The Talking Oak is another poem of youthful love. The lover to whom the tree speaks of his maiden and who tells the tree of her, is a motive which has been often used, but never with greater skill and charm. There is a youthful animation, and a happy chivalry in rivalry of praise between the lover and the tree, which are full of natural grace, that quality somewhat rare in Tennyson, who was frequently too academic, too careful in his work to attain it. In this poem, also, his inweaving of Nature's heart with the heart of man is more than plain. The oak talks to the lover. Nay, the oak itself is in love with the maiden. His very sap is stirred by her kiss. He drops an acorn on her breast; and the half-jealous lover knows that he need not be jealous. Above all, there is no poem more English in all the poems of Tennyson. We see the park, the Chase that Englishmen of all ranks love so well; the roofs of the great house above the trees; the wild woodland deep in fern, the deer, the mighty trees, the oak which has watched so many English generations, so much of English history-bluff Harry who turned the monks adrift-the Roundhead humming his surly hymn-the modish beauties of the Court of Anne-the English girl of to-day who leaves her novel and piano to race singing through the park. This is Tennyson close down to his own land, vitally interested in modern life, and the thing and its method are new in English poetry.

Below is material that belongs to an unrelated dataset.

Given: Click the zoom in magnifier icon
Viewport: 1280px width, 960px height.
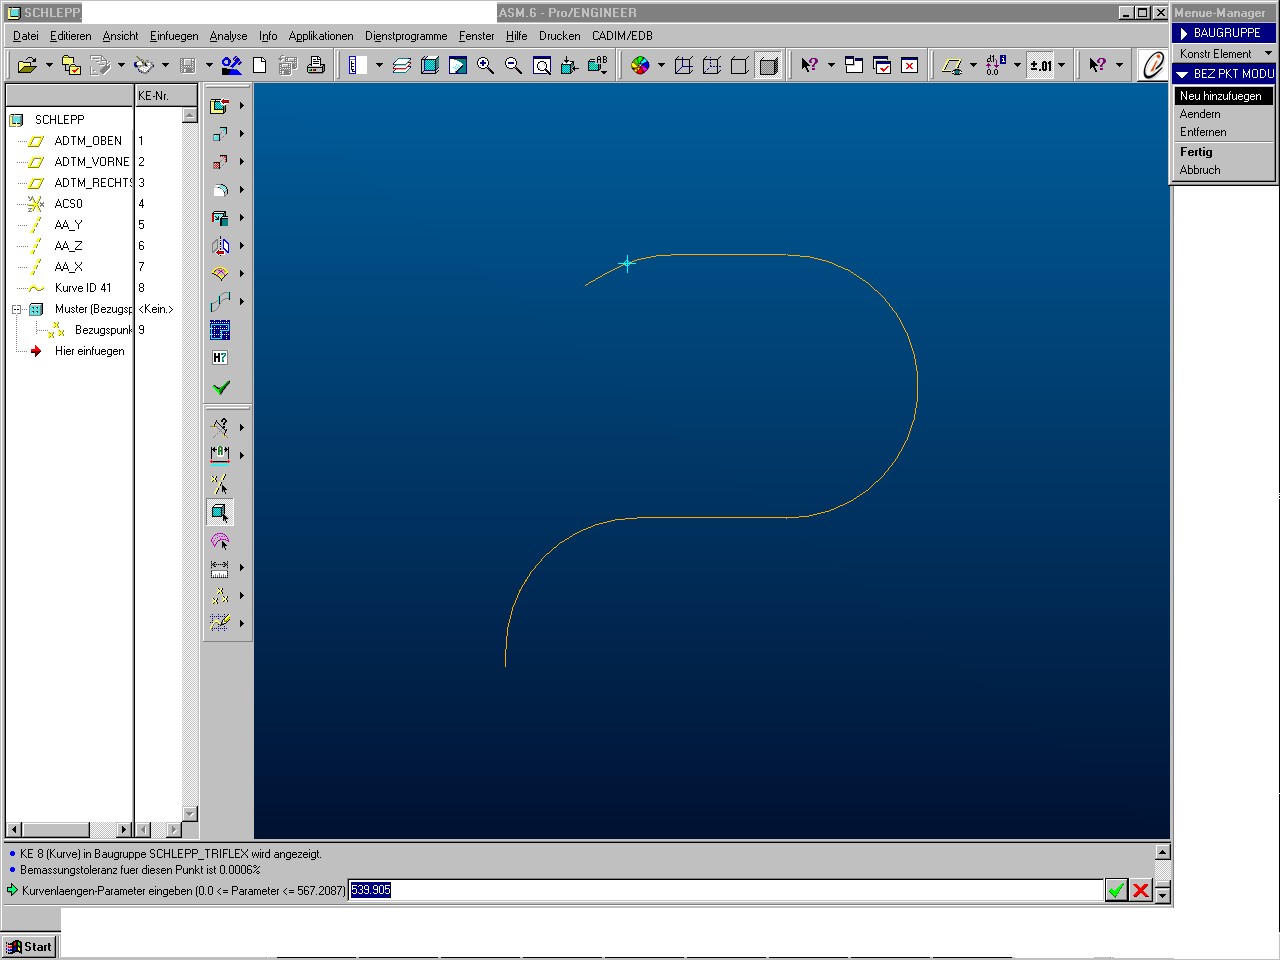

The same springtide of love is described in Locksley Hall and in the gay delightfulness of The DayDream, with its modern applications; but in Locksley Hall we pass on into one of those graver phases of love which Tennyson now treated. The hero's love suffers a mean disillusion, and he is angry like a boy; but in Love and Duty the matter is more serious. Two love one another, whom duty forbids to fulfil their love. Was the love fruitless, did it turn to dust? Because passion was denied, were two lives ruined? No, is the answer of Tennyson. Because duty was lord over passion and drove their lives apart, love itself, honoured more in giving up than in taking an earthly joy contrary to righteousness, lasted in both hearts, unstained and lovely, and bettered both their lives. The man, emerging from himself, gained the higher love, and never knew

The set gray life, and apathetic end.

The woman knew, when the parting was over, that all

Life needs for life is possible to will.

And happiness came to her, and freedom, and the distant light was pure.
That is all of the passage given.